As brincadeiras em grupo, no exterior, são por vezes palco de alguma agressividade entre

colegas, que rapidamente evolui de um modo de estar tranquilo e divertido para uma postura de

agressão e violência. O gatilho vai variando e não apresenta um denominador comum.

“Benji – Foi a Barbie que começou a amandar pedras.

Barbie – Eu mando, mas não mando para os carros.

Benji – Mas acertas.

Barbie – Estás a ver?

Benji – Tu vais logo para a beira dos carros!

Barbie – Podes mandar à vontade, arranhas um carro e pagas.

Barbie – Nem que a tua mãe vá fazer beicinho para a beira da minha

mãe.

Benji – Tá bem! Tu é que começaste comigo. Então, anda com

pedras… que eu apanho-te aqui com um calhau.

Barbie – Apanhas!... ” (2010).

A este comportamento, muitas vezes violento, as crianças confessam ter o hábito de

brincar a “coisas más”, o que para elas significa desenvolver brincadeiras que impliquem algum

risco, como atirar pedras uns aos outros.

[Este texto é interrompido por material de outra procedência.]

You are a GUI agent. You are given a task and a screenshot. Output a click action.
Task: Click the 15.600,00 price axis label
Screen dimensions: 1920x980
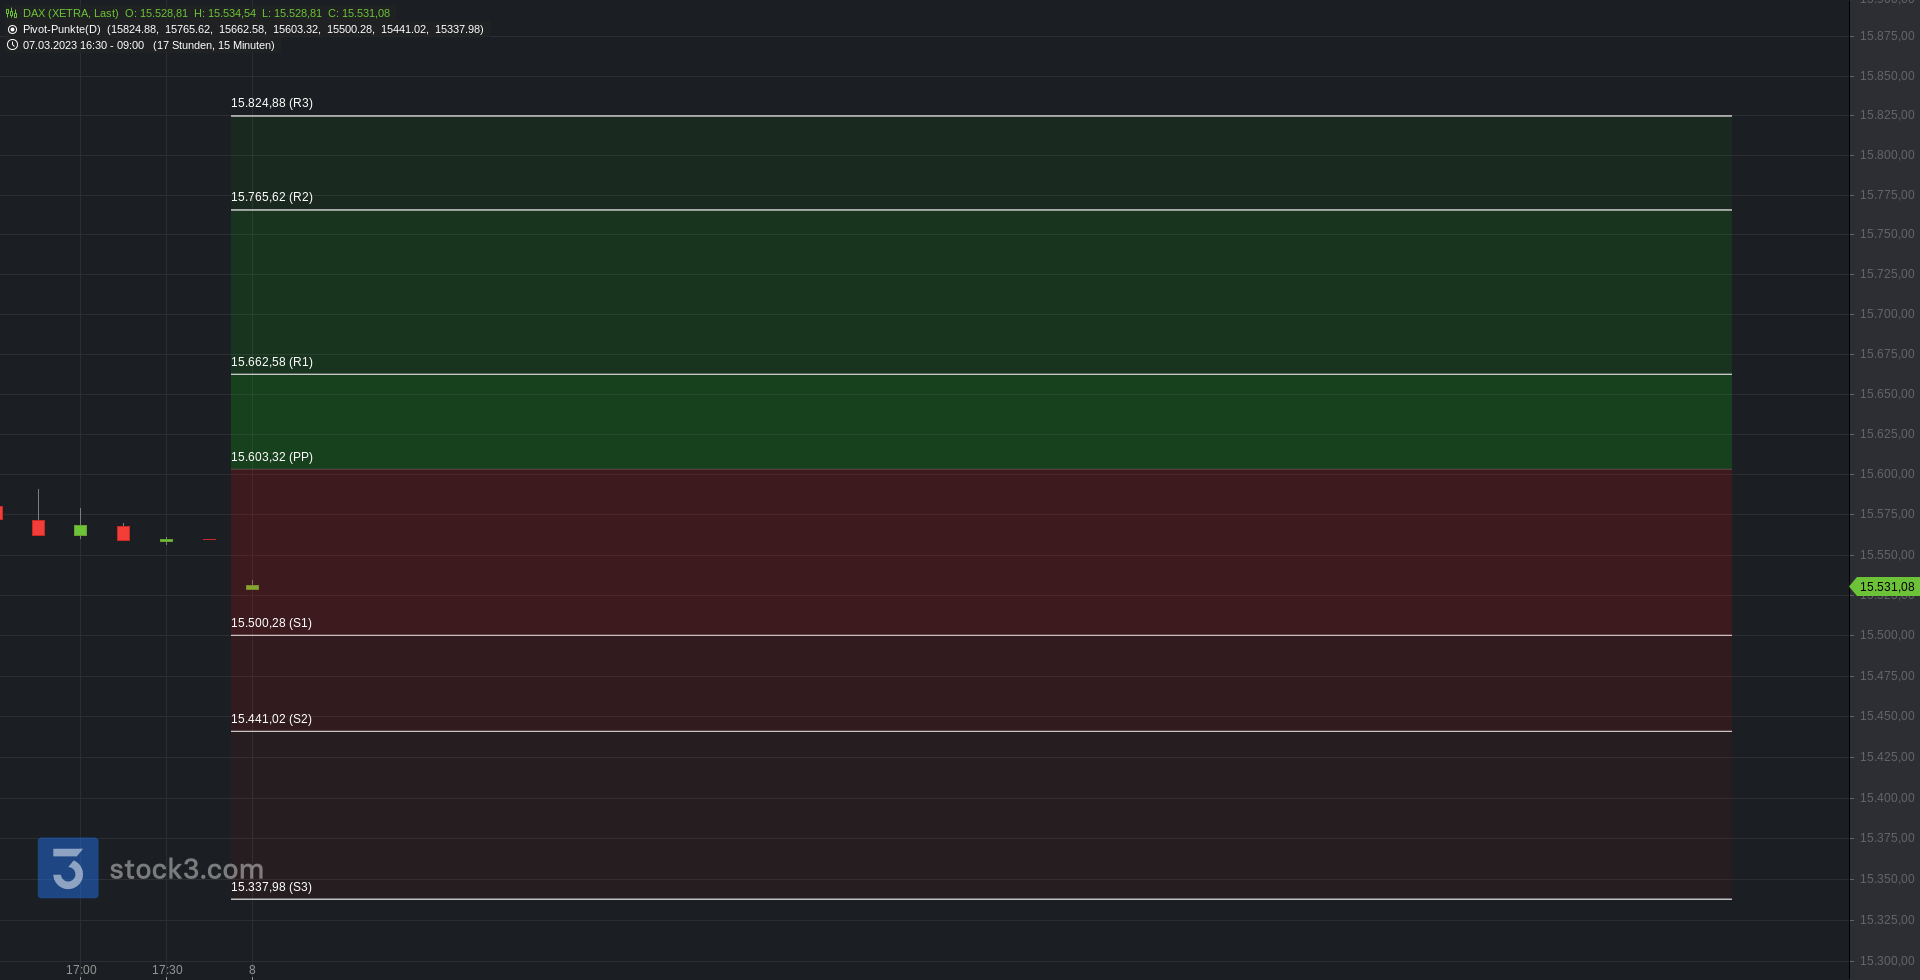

“As coisas más é juntar todas as pedras e atirar pr’a nós, mas não

acertam, que é pr’a não aleijar ninguém, para não fazerem coisas muito

más. E, também, às vezes, brincamos aos morcegos e vamos pr’os

quintais. (…) Há lá um quintal abandonado que o senhor em princípio

vai sair de lá” (Barbie, 10 anos, 2010).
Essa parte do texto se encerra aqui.